I think it is entirely possible that two people here have been talking about different type non-compete's in the same paragraph..... They are different.....

Sorry this is so long and involved. I just got carried away somewhat....

[Edited by John Allin on 02-22-2001 at 05:45 PM]

02-22-2001, 07:41 PM

I realize now that it was worded for the sub contractor. However, would it not be virtually the same for employee's if I were to change the word 'Sub-Contractor' to 'Employee' though?? At least this is what we have done in the past.

This is why I was wondering what I might have been overlooking previously. I think that I understand what you are relating to as far as a demographic for the non-compete for the employee.

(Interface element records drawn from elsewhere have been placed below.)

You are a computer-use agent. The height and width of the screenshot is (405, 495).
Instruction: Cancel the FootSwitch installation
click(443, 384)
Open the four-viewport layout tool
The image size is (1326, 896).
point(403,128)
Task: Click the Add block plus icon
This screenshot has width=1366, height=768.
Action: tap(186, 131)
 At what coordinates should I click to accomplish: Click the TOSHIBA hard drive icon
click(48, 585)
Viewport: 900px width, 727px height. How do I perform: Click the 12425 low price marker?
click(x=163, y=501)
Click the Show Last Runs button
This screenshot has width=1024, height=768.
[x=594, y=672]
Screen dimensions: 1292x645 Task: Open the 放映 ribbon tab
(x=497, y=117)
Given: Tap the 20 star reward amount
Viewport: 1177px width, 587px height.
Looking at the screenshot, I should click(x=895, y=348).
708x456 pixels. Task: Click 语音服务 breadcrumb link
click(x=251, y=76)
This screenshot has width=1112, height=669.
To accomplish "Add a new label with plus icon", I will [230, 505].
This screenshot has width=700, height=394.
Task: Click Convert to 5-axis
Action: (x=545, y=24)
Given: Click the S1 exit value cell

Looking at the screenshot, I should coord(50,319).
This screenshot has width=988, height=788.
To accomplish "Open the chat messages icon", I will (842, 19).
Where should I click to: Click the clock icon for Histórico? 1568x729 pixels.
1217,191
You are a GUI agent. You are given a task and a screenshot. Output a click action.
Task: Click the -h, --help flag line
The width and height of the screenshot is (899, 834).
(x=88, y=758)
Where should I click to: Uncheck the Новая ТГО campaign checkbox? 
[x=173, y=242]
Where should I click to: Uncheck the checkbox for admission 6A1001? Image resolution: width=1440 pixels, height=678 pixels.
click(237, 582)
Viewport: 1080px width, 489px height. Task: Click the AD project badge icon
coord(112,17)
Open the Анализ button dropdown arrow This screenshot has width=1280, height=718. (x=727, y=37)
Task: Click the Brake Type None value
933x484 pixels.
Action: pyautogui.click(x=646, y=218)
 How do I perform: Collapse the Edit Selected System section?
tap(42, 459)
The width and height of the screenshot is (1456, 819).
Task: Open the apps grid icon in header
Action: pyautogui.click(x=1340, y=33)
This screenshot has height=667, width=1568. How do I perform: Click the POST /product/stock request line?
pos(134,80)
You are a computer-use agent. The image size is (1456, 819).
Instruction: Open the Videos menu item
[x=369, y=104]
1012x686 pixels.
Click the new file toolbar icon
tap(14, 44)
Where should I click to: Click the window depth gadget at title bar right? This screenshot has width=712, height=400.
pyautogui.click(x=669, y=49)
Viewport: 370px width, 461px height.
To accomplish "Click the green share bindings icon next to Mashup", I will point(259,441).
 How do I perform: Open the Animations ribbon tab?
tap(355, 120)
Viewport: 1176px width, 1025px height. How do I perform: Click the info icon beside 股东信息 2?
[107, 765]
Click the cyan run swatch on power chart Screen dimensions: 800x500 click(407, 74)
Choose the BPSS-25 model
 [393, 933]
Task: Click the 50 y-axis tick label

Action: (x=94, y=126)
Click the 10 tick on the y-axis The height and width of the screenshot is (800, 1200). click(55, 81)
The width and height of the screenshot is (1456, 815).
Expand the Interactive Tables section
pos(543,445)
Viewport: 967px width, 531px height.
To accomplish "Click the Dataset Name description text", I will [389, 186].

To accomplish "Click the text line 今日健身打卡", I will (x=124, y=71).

Thanks again for the help.

dan deutekom
02-23-2001, 11:43 AM
stone said it better than me but that is basicly what i was trying to say. Sorry i sound so confusing kutnkru (my wife says i confuse her too) The main things about these agreements are that they are supposed to prevent someone from having a unfair advantage in doing business with another companies knowledge. But no one will ever be able to stop someone from earning a living or starting a business of thier own without knowledge from someone elses business. Let's face it all of us who have worked somewhere else and started a business have used information from our previous employer to our benefit and their detriment.

02-23-2001, 01:19 PM
Hmmmm, intricate stuff this non-compete. Thank you all for the information. Since I'm still small I'll stick to the "no steal/take customer" aspect. I know my customers very well and would think they would report any side offers to me by anyone.

Of course if I were to take in a "newbie" and teach him evrything from the getgo, I would do the non-compete to the hilt.

[Edited by Ocutter on 02-23-2001 at 12:23 PM]

02-23-2001, 04:06 PM
Let's face it all of us who have worked somewhere else and started a business have used information from our previous employer to our benefit and their detriment.

I will agree with you there Dan. That is pretty much how we learn about any business and whether or not its something we would like to pursue as a carrer or vest in as entrepreneurs. I do think that the ethical aspect is what so many people forget about or just plain ignore in these situations.